Ich hatte schon länger aufgehört, Alkohol zu trinken, weil meine Therapeutin mir zu verstehen gegeben hatte, dass es da vielleicht ein Muster geben könnte. Einen Zusammenhang zwischen meiner anhaltenden Nervosität, meinen Panikattacken und meinem Alkoholkonsum. Das Muster war simpel: Mir ging es schlecht. Ich war nervös und ängstlich. Dann trank ich, um mich besser zu fühlen. Nur, damit es am nächsten Tag noch schlimmer wurde.
So wie Antonia und ich leiden circa 15 Prozent der deutschen Gesellschaft an einer Angststörung oder auf Englisch: an Anxiety. Sie hat verschiedene Ausprägungen und zeigt sich beispielsweise in Nervosität, extremer Schüchternheit, Ängsten oder Panikattacken. Meine eigene Diagnose kam für mich nicht sehr überraschend. Die Symptome einer Angststörung begleiten mich schon mein ganzes Leben lang.

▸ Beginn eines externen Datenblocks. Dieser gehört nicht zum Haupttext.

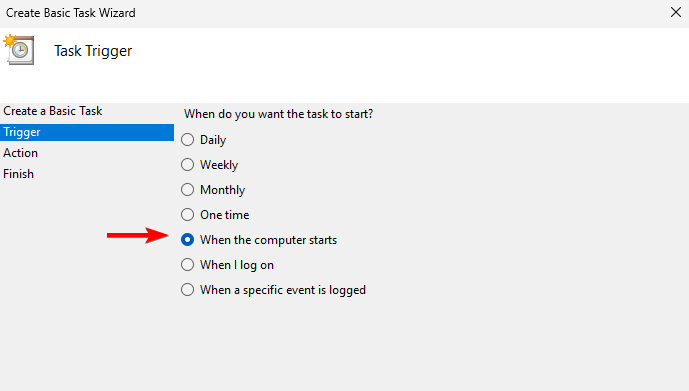Click the selected 'When the computer starts' radio
Image resolution: width=689 pixels, height=391 pixels.
coord(188,240)
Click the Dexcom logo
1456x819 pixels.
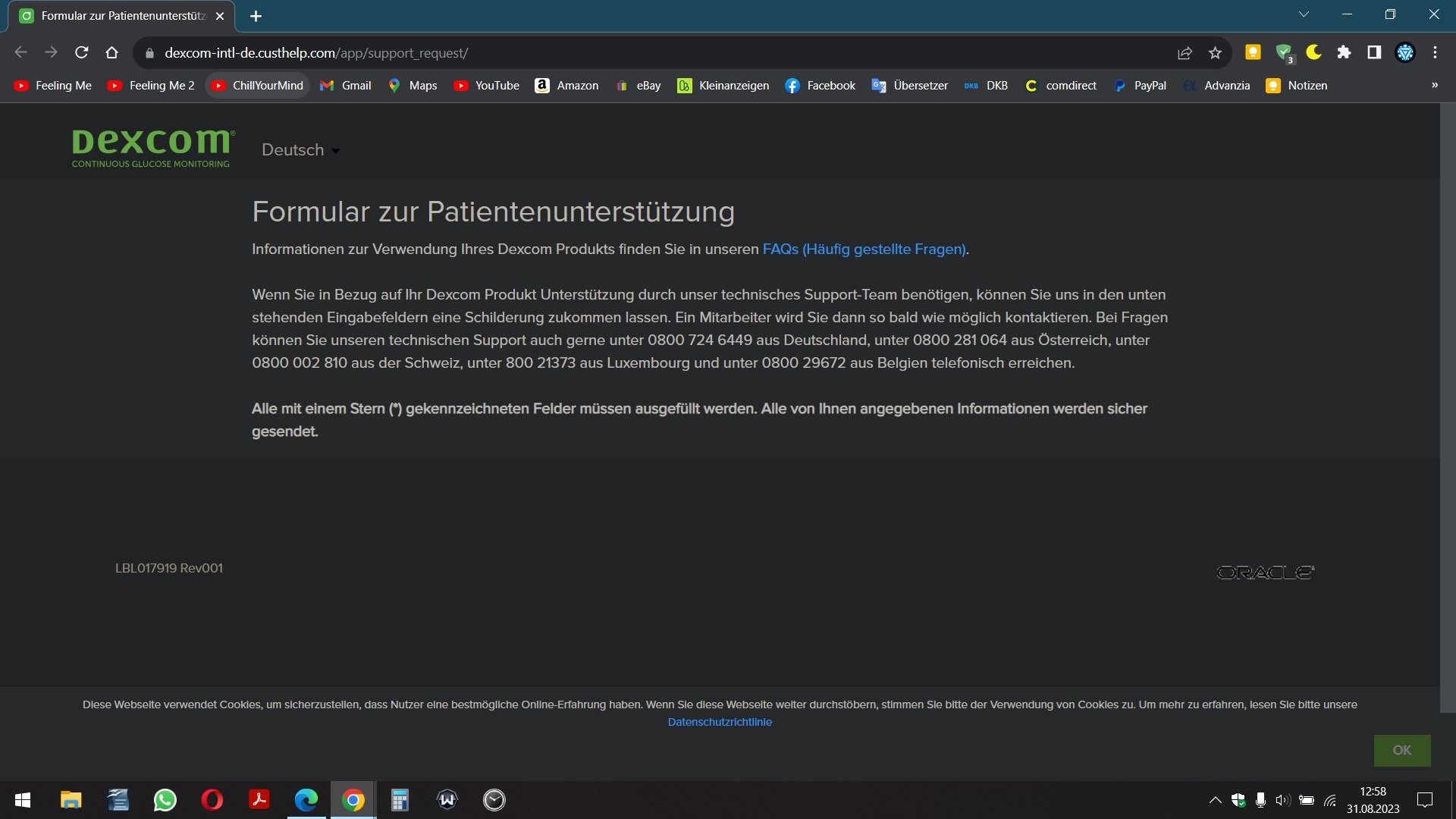click(x=152, y=147)
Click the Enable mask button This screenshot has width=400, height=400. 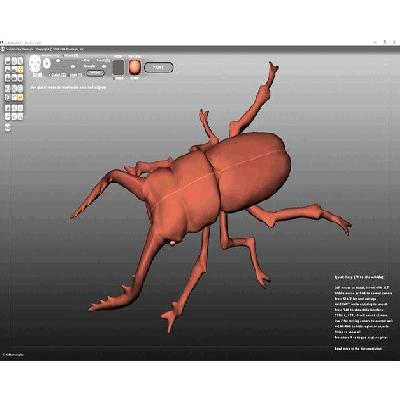pos(95,73)
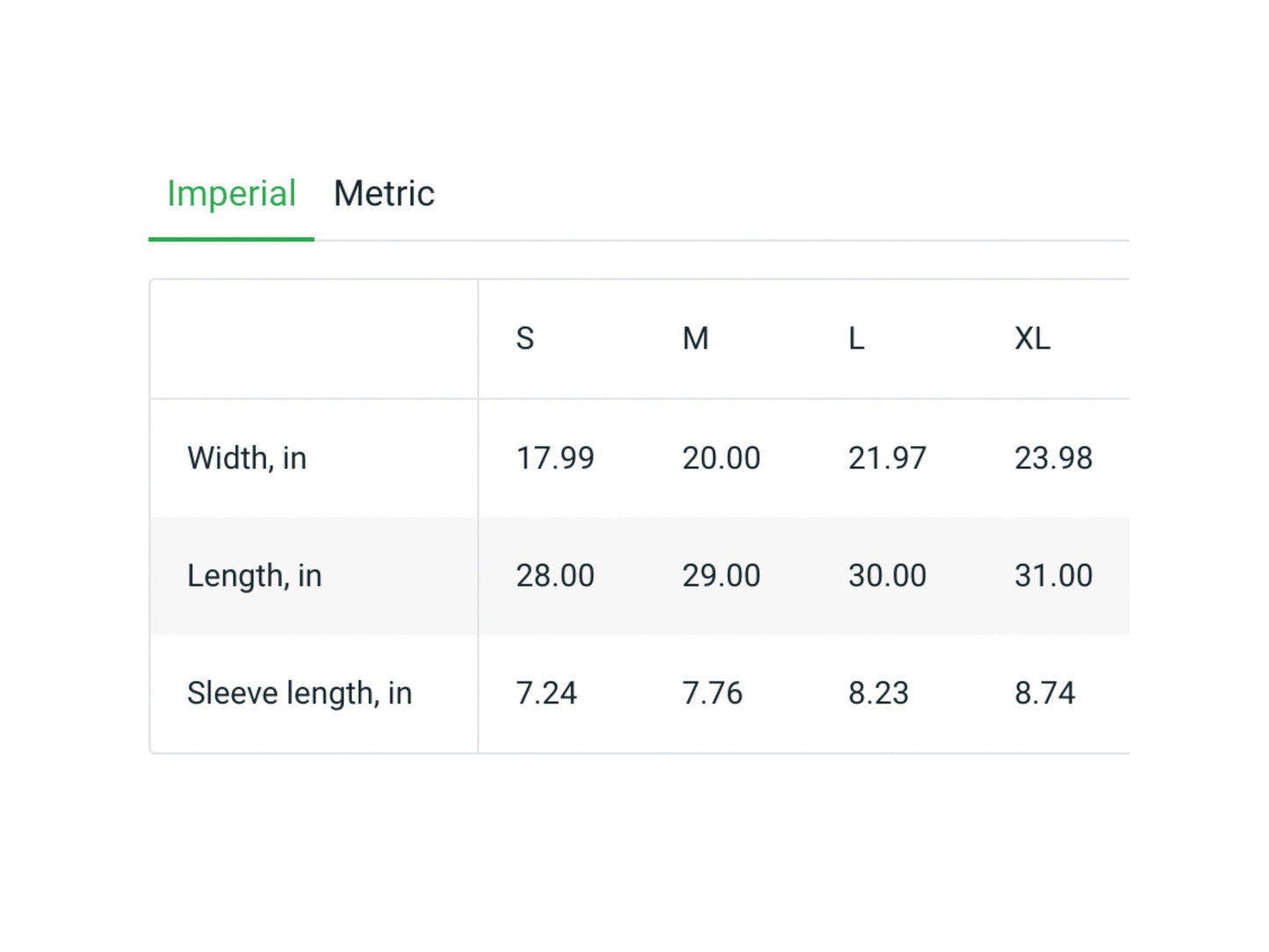Click the 29.00 length value

721,576
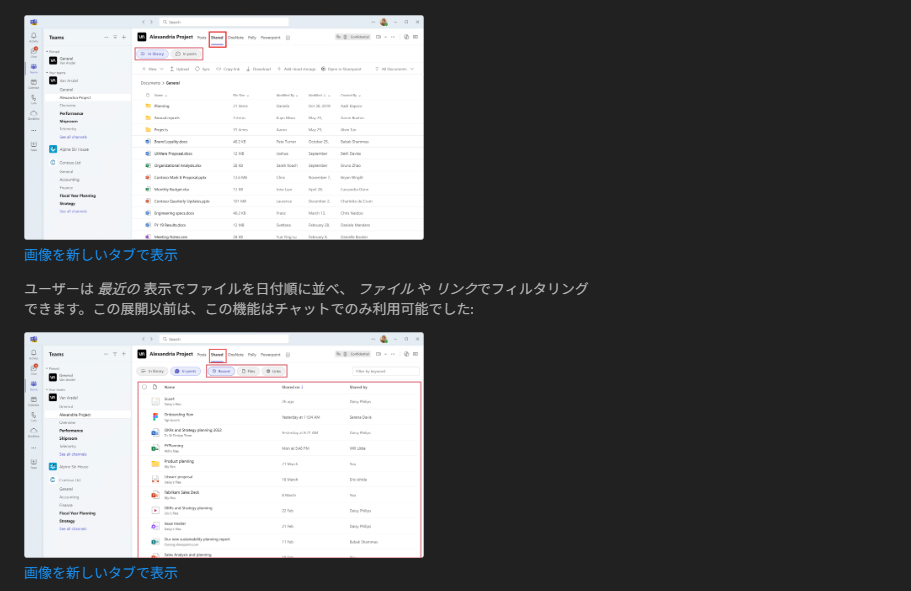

Ich hatte starke soziale Ängste, schon als ich noch ein Kind war. Ich war schüchtern, nicht nur ein bisschen, sondern sehr.
Ich wollte kaum mit fremden Menschen sprechen. Auch vor Menschen, die mir nahe waren, habe ich mich unwohl gefühlt. Nur mit meinen Eltern und meinem besten Freund war es anders. Ich kann die Momente, in denen ich mich als Kind wirklich glücklich und gelöst gefühlt habe, an einer Hand abzählen.
Einer war dieser: Ich war noch jung, jünger als zehn Jahre alt, und hatte bei einer Nachbarin einen vergorenen Saft getrunken. Ich war betrunken, ohne zu wissen, was das bedeutete, und ging mit meinen Eltern in ein Restaurant. Das erste Mal war ich mutig genug, um meine Bestellung selbst aufzugeben. Ich konnte scherzen, bis der ganze Tisch lachte und unterhielt das ganze Restaurant. Meine Mutter lächelt noch heute stolz, wenn sie davon erzählt. „Du warst so offen und selbstbewusst. Es war ein sehr schöner Abend.“
Wie ihr ging es mir auch, denn mit dem Alkohol hatte sich etwas verändert. Meine Unsicherheit hatte sich aufgelöst. Der Knoten in der Brust hatte sich für den Moment gelockert. Seitdem war klar: Wenn ich trinke, verschwinden meine Probleme.
Alkohol hemmt das zentrale Nervensystem. Wenn wir trinken, bremst das zwanghafte Gedanken und für den Moment werden wir mutig. Alkohol steigert die Laune und macht, dass wir uns wohler fühlen. Bis der Effekt stagniert und man weiter trinken muss, um ihn am Laufen zu halten. Ein gemeiner Trick, der dazu führt, dass ein Viertel der Menschen, die mit einer Angststörung diagnostiziert werden, im Leben schon mal alkoholabhängig waren.
So war es auch bei mir: Sobald ich als Teenager trinken konnte, startete ich eine ausgiebige Trinkkarriere. So ausgiebig, dass ich mich an das Meiste kaum erinnern kann. Ich trank und war glücklich. Ich konnte meine Sorgen und Ängste vergessen und gleichzeitig Spaß mit anderen Menschen haben.
Immer mehr, bis ich einen Filmriss hatte oder mir schlecht wurde. Ich nutze Alkohol als Kitt für alle meine Probleme. Bis er selbst zum Problem wurde.
Alkohol kann bei regelmäßigem Konsum Angststörungen verschlimmern, und genauso war es bei mir. Der Kater setzt den Körper unter Stress. Der Stoffwechsel wird beansprucht. Physische Symptome wie Herzrasen und schwitzige Hände können dem Körper einen Trigger geben, der Panik auslösen kann. Das Aufstehen fällt schwerer und man verpasst es, Verpflichtungen nachzukommen. Nehmen wir dazu noch eine gute Portion Angst um die eigene Gesundheit und Scham, weil man betrunken etwas Peinliches gemacht hat, und der Cocktail ist perfekt.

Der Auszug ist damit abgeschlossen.